The inflection point for money management firms is when their asset flows suddenly increase, giving the business solid credibility in overcoming concern about operational risk and feasibility of its investment capability and business. Reaching it provides new momentum, means to achieve even stronger results and access to the wide range of marketing channels, especially consultants and larger plan sponsors that will start paying attention now that a firm has reached minimums in terms of assets under management and track record.
But that inflection point is becoming harder to achieve. As competition has increased and the markets have institutionalized, it has become more difficult to cross the inflection threshold, which continues to drift higher now around $500 million in assets depending on strategy.
Data show that more than 70% of asset flows are now being directed to the largest players. Even though the money management industry, particularly hedge funds, continues to grow with many new entrants and asset flows, the percentage captured by the largest asset managers is growing. Institutionalization of the investor base gives rise to an appetite for funds that can absorb hundreds of millions of dollars at a clip.
Yet, investors remain interested in discovering managers. Investors discover a firm as a great manager that has been building an enviable record quarter after quarter. I call this the Cinderella moment, when an unknown firm jumps from relative anonymity to become the belle of the investors' ball.
Standout performance used to be sufficient to achieve commensurate asset growth. Today, not only do managers need to possess a definable investment strategy edge delivered in an institutional, repeatable investment process, but they also must meet the higher due diligence and compliance requirements of professional business and operational management.
Investment advisory firms must marry alpha generation capability to operational ability. To achieve the success most fund managers want, it is now imperative to dedicate significant resources to design and execute a long-term strategic growth plan customized to the strength and capabilities of the firm. Professional business management not just a notable investment record has become essential to cross the inflection point. The critical factors to cross this threshold will be strategic thinking, capital and marketing. Consider the following:
•Scale matters. Particularly in times of volatility and uncertainty, investors seek to minimize risk. Larger firms offer scale and resources that are perceived to provide greater stability in terms of product offerings, strategy execution, retention of investment professionals and so on. Smaller firms will need to prove that not only are they focused and nimble but also that they can compete on an operational basis. They can mitigate questions about operational risk by having a business model that is feasible and capable organizational structures and systems in place.
•Differentiation is in demand. In this competitive environment of depressed returns, investors are seeking alpha and are happy to pay for it. Likewise, market returns have become commoditized. Even in the hedge fund arena, beta replication products are starting to acquire market share. Differentiated, specialized products the appealing characteristic of smaller firms remain in demand. This differentiation includes emerging managers such as those that qualify as female- or minority-owned.

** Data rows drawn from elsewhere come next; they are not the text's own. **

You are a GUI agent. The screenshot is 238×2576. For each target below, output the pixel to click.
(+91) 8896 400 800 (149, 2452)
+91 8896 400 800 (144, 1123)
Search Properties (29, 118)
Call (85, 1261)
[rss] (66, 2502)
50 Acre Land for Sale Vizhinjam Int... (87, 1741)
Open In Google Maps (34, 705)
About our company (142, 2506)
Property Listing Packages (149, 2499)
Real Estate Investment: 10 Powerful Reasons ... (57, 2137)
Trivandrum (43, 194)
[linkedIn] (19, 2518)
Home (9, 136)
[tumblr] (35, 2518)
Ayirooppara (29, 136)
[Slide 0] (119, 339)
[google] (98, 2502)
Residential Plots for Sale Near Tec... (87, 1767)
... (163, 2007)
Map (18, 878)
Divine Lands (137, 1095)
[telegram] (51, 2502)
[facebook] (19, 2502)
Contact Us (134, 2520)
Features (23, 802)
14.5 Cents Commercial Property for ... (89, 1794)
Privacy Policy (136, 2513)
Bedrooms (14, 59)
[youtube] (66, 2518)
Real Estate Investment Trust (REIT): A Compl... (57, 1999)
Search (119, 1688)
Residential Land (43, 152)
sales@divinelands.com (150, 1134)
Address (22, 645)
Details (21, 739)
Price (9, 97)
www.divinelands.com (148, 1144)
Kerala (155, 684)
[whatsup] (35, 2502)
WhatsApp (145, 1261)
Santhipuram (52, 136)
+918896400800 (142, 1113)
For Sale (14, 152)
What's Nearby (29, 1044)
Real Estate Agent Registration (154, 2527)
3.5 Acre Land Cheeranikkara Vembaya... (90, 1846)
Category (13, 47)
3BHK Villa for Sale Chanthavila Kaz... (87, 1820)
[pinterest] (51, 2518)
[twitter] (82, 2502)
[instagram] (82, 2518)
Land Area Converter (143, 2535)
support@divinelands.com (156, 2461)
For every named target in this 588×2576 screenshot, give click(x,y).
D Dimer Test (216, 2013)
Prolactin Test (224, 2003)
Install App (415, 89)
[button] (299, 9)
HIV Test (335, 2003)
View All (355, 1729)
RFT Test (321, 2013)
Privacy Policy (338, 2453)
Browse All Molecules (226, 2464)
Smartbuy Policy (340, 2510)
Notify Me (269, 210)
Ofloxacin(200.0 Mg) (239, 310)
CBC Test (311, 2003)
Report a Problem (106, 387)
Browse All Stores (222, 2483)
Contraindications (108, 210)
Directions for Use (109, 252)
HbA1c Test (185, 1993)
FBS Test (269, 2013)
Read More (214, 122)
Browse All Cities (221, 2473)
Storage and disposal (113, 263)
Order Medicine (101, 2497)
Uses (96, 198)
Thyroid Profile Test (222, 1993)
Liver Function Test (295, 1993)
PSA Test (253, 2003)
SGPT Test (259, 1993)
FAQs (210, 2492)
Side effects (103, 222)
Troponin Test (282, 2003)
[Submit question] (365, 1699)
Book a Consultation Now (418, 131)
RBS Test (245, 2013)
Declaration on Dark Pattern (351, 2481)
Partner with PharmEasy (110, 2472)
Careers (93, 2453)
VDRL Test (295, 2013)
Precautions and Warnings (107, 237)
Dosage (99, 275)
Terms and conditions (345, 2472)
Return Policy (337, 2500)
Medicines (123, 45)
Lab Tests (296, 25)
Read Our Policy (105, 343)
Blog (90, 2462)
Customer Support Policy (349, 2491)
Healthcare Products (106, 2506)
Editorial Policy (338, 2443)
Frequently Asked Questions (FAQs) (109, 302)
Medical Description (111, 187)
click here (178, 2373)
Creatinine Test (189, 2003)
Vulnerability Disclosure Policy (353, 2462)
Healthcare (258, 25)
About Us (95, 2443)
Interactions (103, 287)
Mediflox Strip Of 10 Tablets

•Don't neglect consultants. Consultants have a reputation of being uninterested in smaller managers, but in reality are motivated to differentiate themselves. One way of doing this is to discover emerging managers. A key to cultivating consultant relationships is addressing operational and business stability issues up front as well as demonstrating a methodical approach to conducting business.
•Marketing matters. Correctly solving the distribution challenge is critical for the success of any firm. Executing a strategic, long-term sales strategy can be more difficult and costly for firms than actually creating the product. Internal marketers are expensive and hard to retain, especially when there is limited product to sell. Third-party marketers can be expensive and do not have a long-term strategic interest in the business. No matter what path is chosen, investors typically prefer to meet with managers rather than marketers.
Mona Aboelnaga Kanaan is president and CEO of Proctor Investment Managers LLC, a New York-based firm that invests in money managers and provides assistance in institutional marketing, client services and organizational structure.